A proper travelling bag

Boston porter bag
As I assume readers of this publication are all too well aware of, having to check in luggage is a dreadful exercise. Descending to Hong Kong or New York with only a well-sized luggage bag, you can easily be at the office or at your favourite weekend escape within 20 minutes of touch down. Monocle has been kind enough to retail the perfect travelling companion – the Porter Boston bag. As described by Moncole’s website:

This bag is small enough to meet all hand-luggage regulations – it will easily fit into an overhead cabin or under an A320 seat – yet, with a bit of smart packing, could contain enough to last you a week or more. Also, includes a laundry bag, a pouch for toiletries and pouch to store a bag when you get back to your pied-à-terre.
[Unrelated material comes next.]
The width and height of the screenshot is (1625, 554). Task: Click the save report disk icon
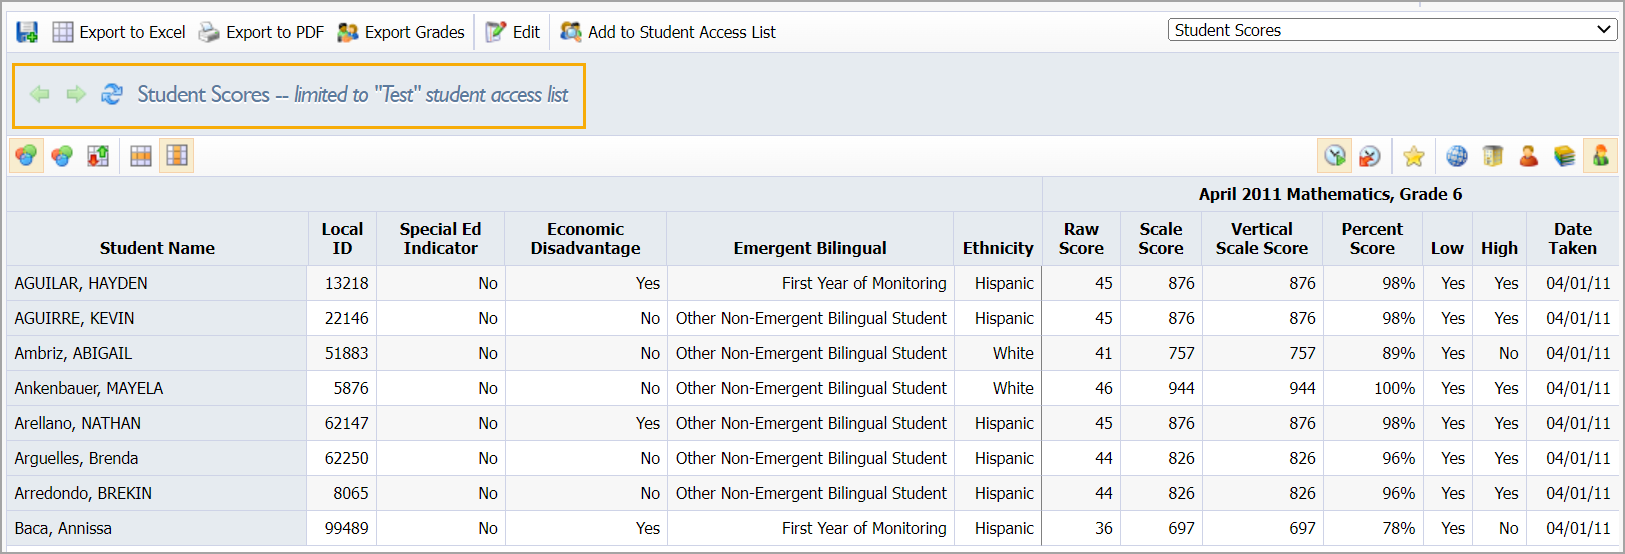click(x=27, y=32)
If you decide to pick one up, be sure to report back to us how well it performs in The Tyler Brulé challenge. Send us a mail at incotex@beingtylerbrule.com

Dispatching an intern

TGV Gare de l’Est

Imagine this scenario: you’re in transit between Basel and Paris, en route to Tokyo (Haneda, of course). You realise that you’ve left your wallet at the hotel. The concierge phoned the limo service but it was too late – you were already stretching out in the Business Premier Class of the TGV. I think we can all relate to the situation. But how would you solve it? Tyler presents his solution in the FT:

The plan involved having our Swiss colleague take the wallet to Zurich where he would be met by our new intern Jonathan, who was dispatched from London to deliver the wallet to Paris. While some very high winds almost delayed his flight’s approach to Zurich, Jonathan eventually made it to the small cocktail party we were hosting on Rue Royale with enough time to knock back a glass of champagne before we had to leave.

I’m kicking myself because I didn’t think of that.